Een beslissing waarin de
(gedeeltelijke) voorlopige betaalbaarstelling van de afroep van de waarborg
wordt geweigerd, wordt gemotiveerd en vermeldt in elk geval de redenen waarom
niet tot de voorlopige betaling van het bedrag waarvoor de waarborg was
afgeroepen wordt overgegaan.
§ 2. Ingeval beslist wordt om de afroep
van de waarborg voorlopig betaalbaar te stellen, gaat de Vlaamse Gemeenschap
binnen de 2 maand na de datum waarop die beslissing is genomen, ten
provisionele titel, over tot de betaling van het bedrag van de afroep, door
overmaking van dit bedrag op de bankrekening van de waarborghouder aangegeven
op het verzoek. Deze betaling ten provisionele titel geschiedt onder voorbehoud
van een eventuele herroeping. In voorkomend geval zal de uitbetaling van de
waarborg aan de DBFM-vennootschap aangerekend worden op de kredieten van het
beleidsdomein onderwijs.
§ 3. De betaalbaarstelling van een
waarborg en elke provisionele betaling die daarop volgt, bevrijden resp. de
inrichtende machten en de DBFM-vennootschap niet van hun verbintenissen
tegenover de waarborghouders, die voortvloeien uit de overeenkomsten in
kwestie.
§ 4. Onverminderd andere wettelijke,
reglementaire en contractuele bepalingen zal, in geval van uitwinning van een
waarborg, de Vlaamse Gemeenschap conform artikel 10 van het decreet van 7 mei
2004 houdende bepalingen inzake kas-, schuld- en waarborgbeheer van de Vlaamse
Gemeenschap en het Vlaamse Gewest, de uitgewonnen waarborg - desgevallend
verhoogd met de verwijlinteresten - terugvorderen bij de gewaarborgde debiteur.

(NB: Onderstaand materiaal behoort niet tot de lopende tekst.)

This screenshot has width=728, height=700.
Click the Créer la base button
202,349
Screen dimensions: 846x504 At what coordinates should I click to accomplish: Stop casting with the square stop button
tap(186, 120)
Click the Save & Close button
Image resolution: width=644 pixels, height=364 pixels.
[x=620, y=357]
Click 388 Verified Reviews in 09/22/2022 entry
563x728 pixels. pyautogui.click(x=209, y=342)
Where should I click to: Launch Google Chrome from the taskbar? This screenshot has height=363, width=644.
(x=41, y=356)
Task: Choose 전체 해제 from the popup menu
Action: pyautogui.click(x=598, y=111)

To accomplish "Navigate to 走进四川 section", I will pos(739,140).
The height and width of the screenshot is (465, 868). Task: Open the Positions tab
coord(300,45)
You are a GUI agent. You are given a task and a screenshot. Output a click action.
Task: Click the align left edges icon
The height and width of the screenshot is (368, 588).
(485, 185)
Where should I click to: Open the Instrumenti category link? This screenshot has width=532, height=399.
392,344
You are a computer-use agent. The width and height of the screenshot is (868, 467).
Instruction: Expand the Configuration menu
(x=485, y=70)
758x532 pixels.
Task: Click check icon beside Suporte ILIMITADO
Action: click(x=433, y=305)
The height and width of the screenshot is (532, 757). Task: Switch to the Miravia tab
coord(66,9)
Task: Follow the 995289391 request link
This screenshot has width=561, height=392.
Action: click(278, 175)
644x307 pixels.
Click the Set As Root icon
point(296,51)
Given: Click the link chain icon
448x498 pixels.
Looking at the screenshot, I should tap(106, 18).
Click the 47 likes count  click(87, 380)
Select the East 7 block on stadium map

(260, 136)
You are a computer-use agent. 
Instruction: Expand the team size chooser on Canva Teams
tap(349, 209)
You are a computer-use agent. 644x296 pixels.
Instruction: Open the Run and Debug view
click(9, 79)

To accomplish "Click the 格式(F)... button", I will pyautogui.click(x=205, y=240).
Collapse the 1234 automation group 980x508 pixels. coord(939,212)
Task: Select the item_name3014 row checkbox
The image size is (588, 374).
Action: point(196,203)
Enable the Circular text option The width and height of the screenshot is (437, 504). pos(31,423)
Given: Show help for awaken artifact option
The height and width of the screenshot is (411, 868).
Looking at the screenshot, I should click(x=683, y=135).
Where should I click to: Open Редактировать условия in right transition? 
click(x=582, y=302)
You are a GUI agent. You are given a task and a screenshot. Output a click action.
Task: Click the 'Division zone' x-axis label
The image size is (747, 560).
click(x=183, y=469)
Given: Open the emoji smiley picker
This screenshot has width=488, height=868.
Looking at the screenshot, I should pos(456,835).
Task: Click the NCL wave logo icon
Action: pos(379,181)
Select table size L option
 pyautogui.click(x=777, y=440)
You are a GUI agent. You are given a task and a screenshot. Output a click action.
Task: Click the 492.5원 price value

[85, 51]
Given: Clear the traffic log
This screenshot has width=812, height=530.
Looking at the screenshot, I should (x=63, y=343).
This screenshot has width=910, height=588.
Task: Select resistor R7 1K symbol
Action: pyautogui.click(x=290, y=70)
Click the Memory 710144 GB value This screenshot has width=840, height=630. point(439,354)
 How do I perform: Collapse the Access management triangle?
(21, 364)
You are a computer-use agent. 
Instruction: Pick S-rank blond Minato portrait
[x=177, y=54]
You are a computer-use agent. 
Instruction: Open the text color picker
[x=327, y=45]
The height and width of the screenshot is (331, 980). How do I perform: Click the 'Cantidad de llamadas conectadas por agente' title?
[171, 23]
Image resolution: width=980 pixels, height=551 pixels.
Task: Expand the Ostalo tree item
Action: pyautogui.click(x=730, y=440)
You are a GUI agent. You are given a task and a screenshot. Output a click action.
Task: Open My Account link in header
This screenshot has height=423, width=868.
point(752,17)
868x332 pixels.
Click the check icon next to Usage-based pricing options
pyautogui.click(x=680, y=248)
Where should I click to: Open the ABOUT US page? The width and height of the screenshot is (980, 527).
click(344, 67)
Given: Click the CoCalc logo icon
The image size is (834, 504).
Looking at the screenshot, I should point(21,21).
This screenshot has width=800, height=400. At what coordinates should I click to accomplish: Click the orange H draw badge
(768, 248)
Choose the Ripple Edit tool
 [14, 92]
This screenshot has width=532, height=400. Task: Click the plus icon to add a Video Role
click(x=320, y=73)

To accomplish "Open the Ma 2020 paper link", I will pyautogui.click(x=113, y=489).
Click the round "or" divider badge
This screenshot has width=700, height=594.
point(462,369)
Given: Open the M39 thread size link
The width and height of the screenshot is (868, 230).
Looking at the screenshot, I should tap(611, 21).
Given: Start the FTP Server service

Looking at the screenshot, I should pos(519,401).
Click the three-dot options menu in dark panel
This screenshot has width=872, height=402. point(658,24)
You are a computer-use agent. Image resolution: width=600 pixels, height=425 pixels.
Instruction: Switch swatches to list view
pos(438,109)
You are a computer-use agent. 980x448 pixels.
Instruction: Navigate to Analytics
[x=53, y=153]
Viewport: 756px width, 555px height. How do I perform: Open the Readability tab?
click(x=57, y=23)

De verwijlinteresten worden met terugwerkende kracht berekend aan de wettelijke
rentevoet vanaf de datum van de uitbetaling van de
waarborg.
Art. 10.
§ 1. De DBFM-vennootschap is ertoe
gehouden de modaliteiten inzake waarborg-verlening opgenomen in dit besluit en
in de overeenkomst bedoeld in artikel 11 over te nemen in de door haar
aangegane financieringsovereenkomsten en ze door de betrokken externe
financiers te laten aanvaarden.
§ 2. Onverminderd de gevallen, voorzien
in artikel 7 van het decreet van 7 mei 2004 houdende bepalingen inzake kas-,
schuld- en waarborgbeheer van de Vlaamse Gemeenschap en het Vlaamse Gewest is
het de DBFM-vennootschap verboden, op straffe van verval van de waarborg van
rechtswege, om enige wijziging of aanvulling aan de rechten of verplichtingen
met betrekking tot de gewaarborgde gedeelte van de beschikbaarheidsvergoeding
of lening aan te brengen, zonder hiervoor de voorafgaande en schriftelijke
toestemming te hebben ontvangen van de Vlaamse minister van onderwijs, op
voordracht van het Departement van Financiën en Begroting. Indien de
wijziging of aanvulling een uitbreiding van de waarborg met zich kan
meebrengen, kan deze slechts worden doorgevoerd na een aangepast
waarborgbesluit te hebben ontvangen uitgevaardigd door de minister, bevoegd
voor het Onderwijs, binnen de perken van de machtiging, hem verleend door het
Vlaams Parlement, op voordracht van het Departement van Financiën en
Begroting.
Art. 11.
§ 1. De nadere modaliteiten van de
waarborgverlening worden opgenomen in de overeenkomst bedoeld in artikel 7 van
het decreet van 7 juli 2006 betreffende de inhaalbeweging voor
schoolinfrastructuur.
§ 2. Deze overeenkomst kan onder meer de
volgende aangelegenheden nader regelen :
1° de wijze van
afroeping van de waarborg en nadere modaliteiten inzake de opeisbaarheid van de
onder waarborg gebrachte verbintenissen, de (provisionele) betaalbaarstelling
van het bedrag waarvoor de waarborg werd afgeroepen en de gevallen waarin en
wijze waarop tot herroeping van een provisionele betaling kan worden
overgegaan;
2° de beoordeling van de afroeping door AGIOn,
die minstens moet nagaan of de afroep formeel voldoet aan de voorgeschreven
voorwaarden. AGIOn verifieert tevens of de berekeningwijze van het bedrag van
de afroep juist berekend en derhalve gerechtvaardigd is;
3°
de nadere verplichtingen van de waarborghouder en de
DBFM-vennootschap;
4° de nadere controlebevoegdheden van de
overheid inzake waarborgen.
Art. 12.
Dit besluit treedt in werking op 1 januari
2008.
Art. 13.
De Vlaamse minister van onderwijs is
bevoegd voor de uitvoering van dit besluit.